The Arias court also reasoned from Congress's remedial and humanitarian purpose that the reach of the private right of action should be extended to the lawyer who exercised no economic control over the workplace. But the Supreme Court and Second Circuit have directed district courts to discern the congressional intent of FLSA from statutory test rather than from broad remedial goals. Mei Xing Yu v. Hasaki Restaurant, Inc. , 944 F.3d 395, 412 (2d Cir. 2019) (citing CTS Corp. v. Waldburger , 573 U.S. 1, 12, 134 S.Ct. 2175, 189 L.Ed.2d 62 (2014) ). "Appeals to broad remedial goals and congressional purpose are not a substitute for the actual text of the statute when it is clear." Id. Thus, " ‘it is quite mistaken to assume ... that "whatever" might appear to "further the statute's primary objective must be the law." ’ " Id. at 413 (quoting Henson v. Santander Consumer USA Inc. , ––– U.S. ––––, 137 S. Ct. 1718, 1725, 198 L.Ed.2d 177 (2017) ). It is a "flawed premise that the FLSA pursues its remedial purpose at all costs." Encino Motorcars, LLC v. Navarro , ––– U.S. ––––, 138 S. Ct. 1134, 1142, 200 L.Ed.2d 433 (2018) (internal quotation marks omitted) (quoting Am. Express Co. v. Italian Colors Rest. 570 U.S. 228, 234, 133 S.Ct. 2304, 186 L.Ed.2d 417 (2013) ).

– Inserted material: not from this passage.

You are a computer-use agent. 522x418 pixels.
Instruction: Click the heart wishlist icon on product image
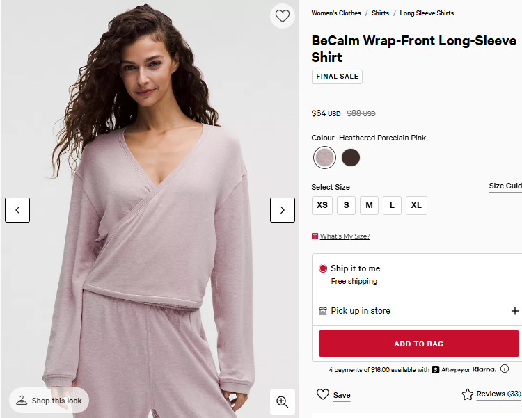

Arias relied on the Supreme Court's decision in Burlington Northern & Santa Fe Ry. Co. v. White , 548 U.S. 53, 126 S.Ct. 2405, 165 L.Ed.2d 345 (2006) for the proposition that FLSA's wage-and-hour provisions should be given different meaning from FLSA's anti-retaliation provisions. But, even accepting that premise, it does not help Plaintiff here with respect to whether FLSA's reference to "employer" in the portion of Section 216(b) that addresses claims under Section 215(a)(3) should be understood differently than Congress's reference to that same term elsewhere in the statute. Burlington Northern involved the question whether actions and harms forbidden by Title VII's anti-retaliation provision were limited to the adverse personnel actions addressed by the substantive anti-discrimination provisions of the statute. The Court answered that question in the negative. Reading the statutory language closely, the Court noted that "the antiretaliation provision, unlike the substantive provision, is not limited to discriminatory actions that affect the terms and conditions of employment." Id. at 64, 126 S.Ct. 2405. The substantive anti-discrimination provisions of Title VII prohibit discrimination "with respect to ... compensation, terms, conditions, or privileges of employment," while the anti-retaliation provisions eliminate that qualifying language. Id. at 62, 126 S.Ct. 2405. The Court's decision in Burlington Northern that anti-retaliatory acts were not limited to those affecting the terms and conditions of employment thus did not rest upon its independent determination as to what would best secure Congress's objectives but on its conclusion from "what [statutory] language already indicates" as to what Congress believed would best secure its objectives. Id. at 64, 126 S.Ct. 2405. Applying that same mode of analysis here, it may be that—as courts have concluded—the reach of Section 215(a)(3) extends beyond the reach of the substantive wage-and-hour provisions: It extends, for example, to employers who are not engaged in commerce. It is equally inescapable, however, that Congress concluded its objectives would be best served by extending criminal liability to all persons who engage in prohibited retaliation while limiting the private remedy to be only against employers who engage in such retaliation.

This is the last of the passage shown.